(DATA)
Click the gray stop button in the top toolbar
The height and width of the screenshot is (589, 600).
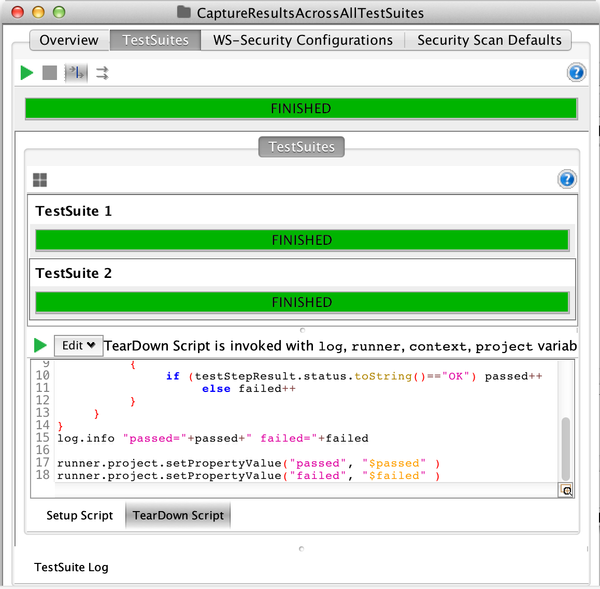pos(50,73)
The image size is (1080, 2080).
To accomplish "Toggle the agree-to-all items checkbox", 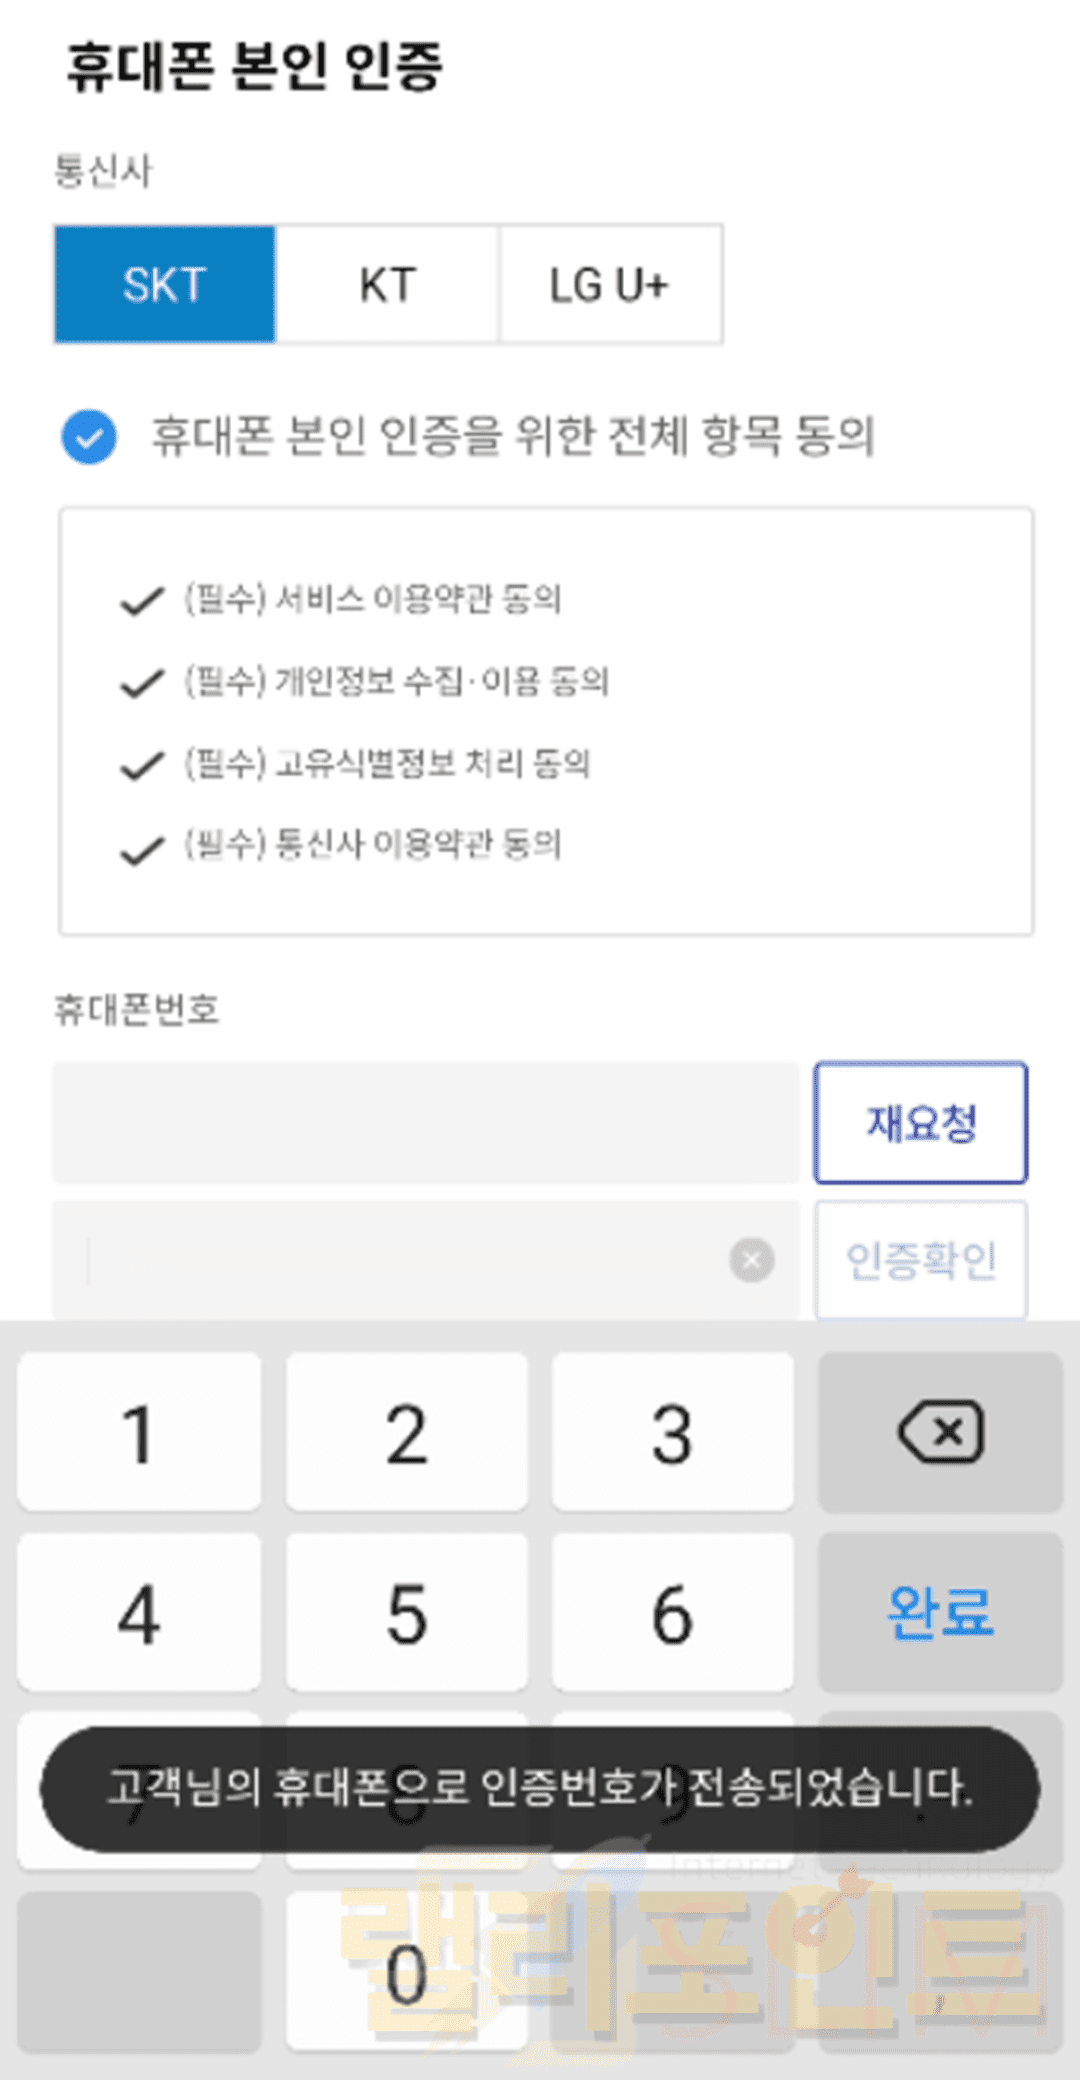I will 89,437.
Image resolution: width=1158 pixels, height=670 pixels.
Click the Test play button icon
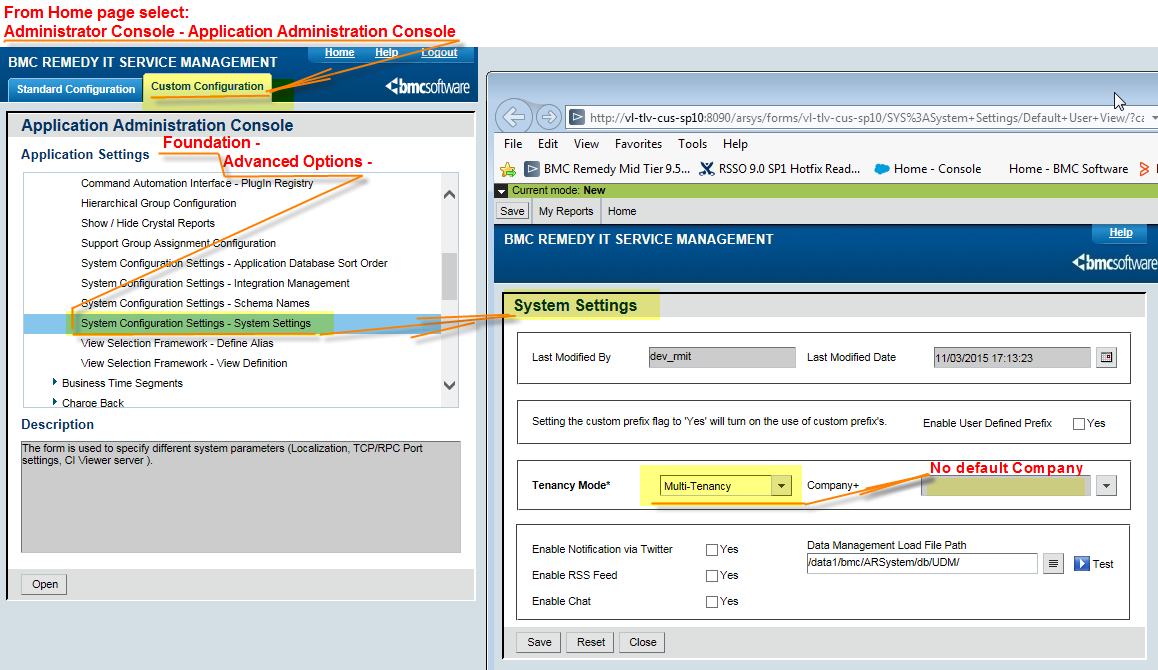[1082, 563]
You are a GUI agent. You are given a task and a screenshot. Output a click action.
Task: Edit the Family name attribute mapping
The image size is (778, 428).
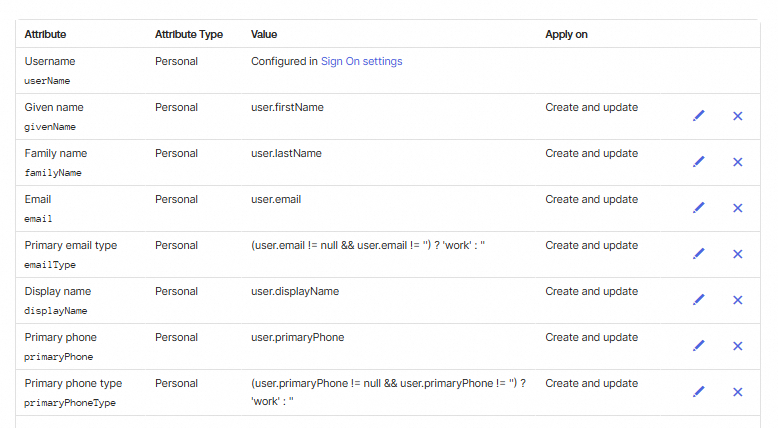pos(699,162)
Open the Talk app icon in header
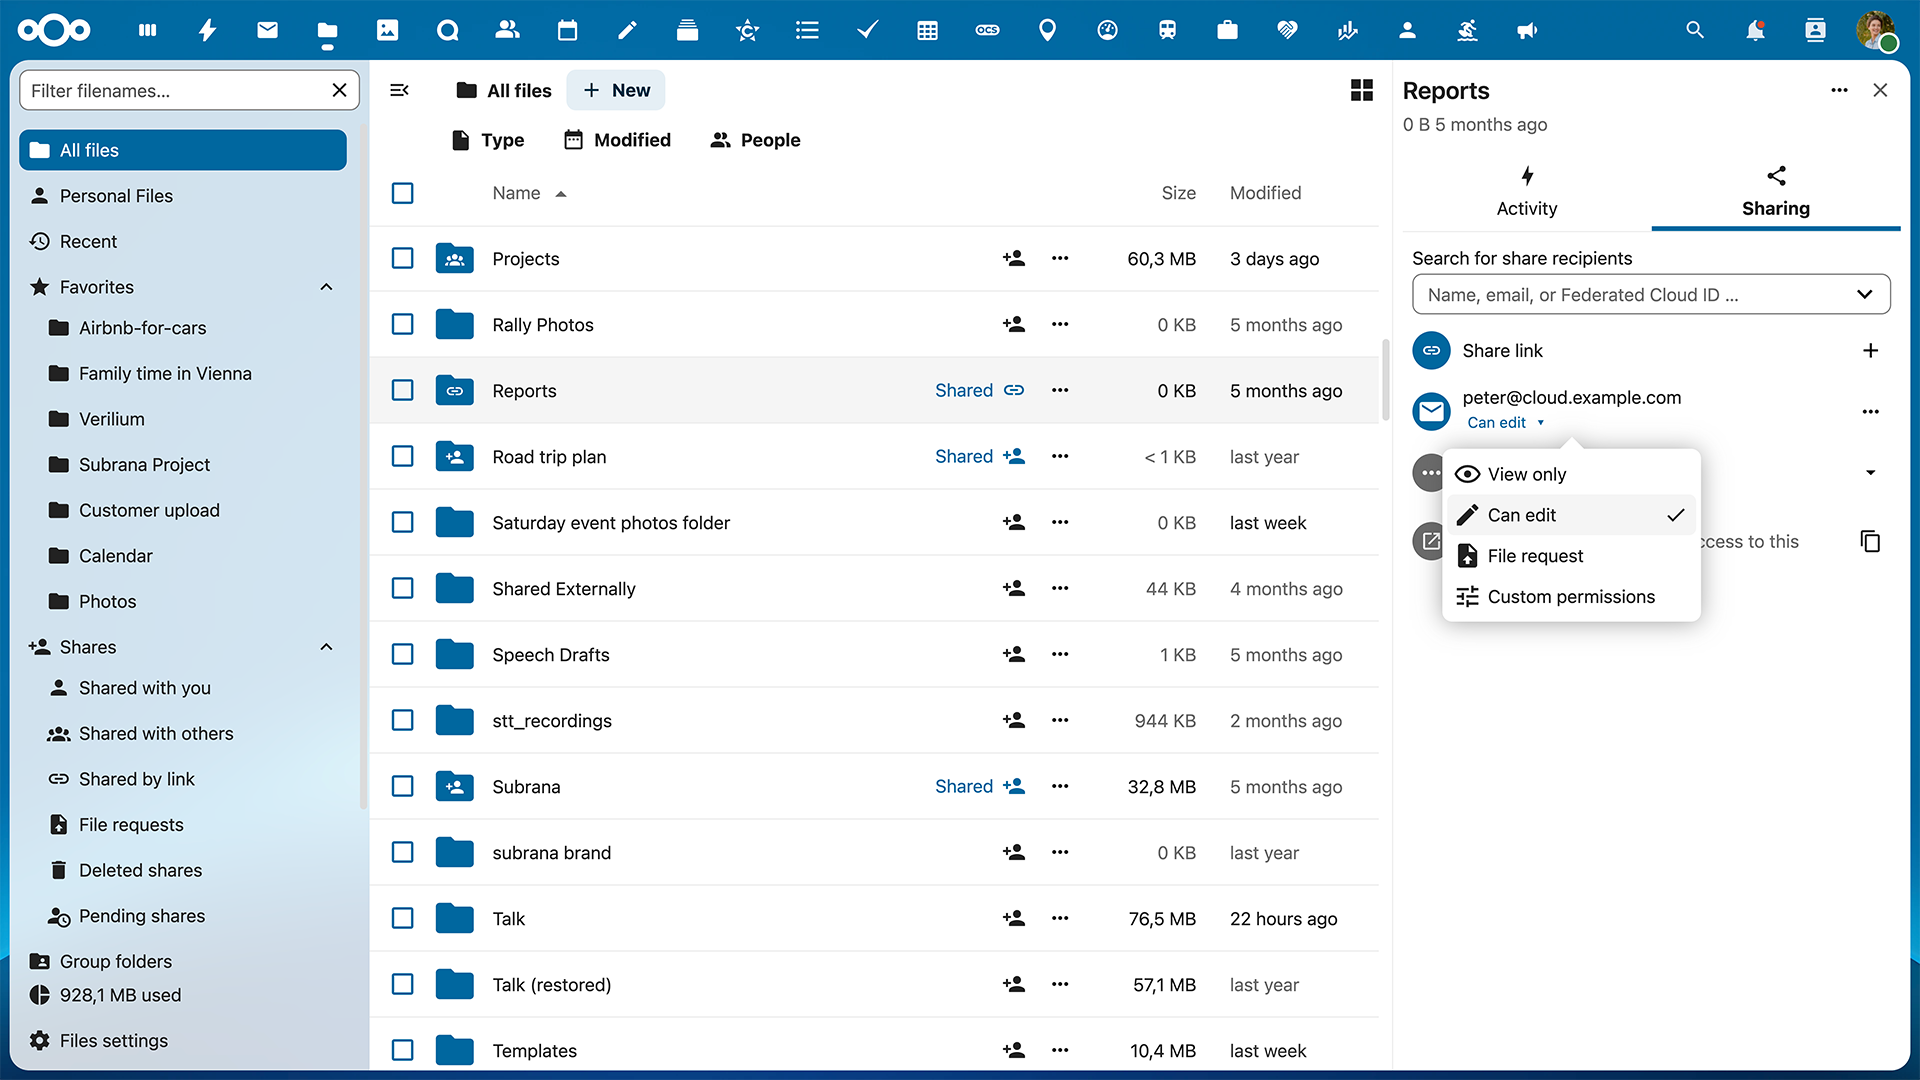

(WORK ORDER) Nothing but the lines from the one containing "You are a GUI" through the end of the listing should be printed, each exactly as it appears and without pictures.

(ANSWER FOR THE TASK)
You are a GUI agent. You are given a task and a screenshot. Output a click action.
Task: Edit the Family name attribute mapping
The image size is (778, 428).
pos(699,162)
Open the Talk app icon in header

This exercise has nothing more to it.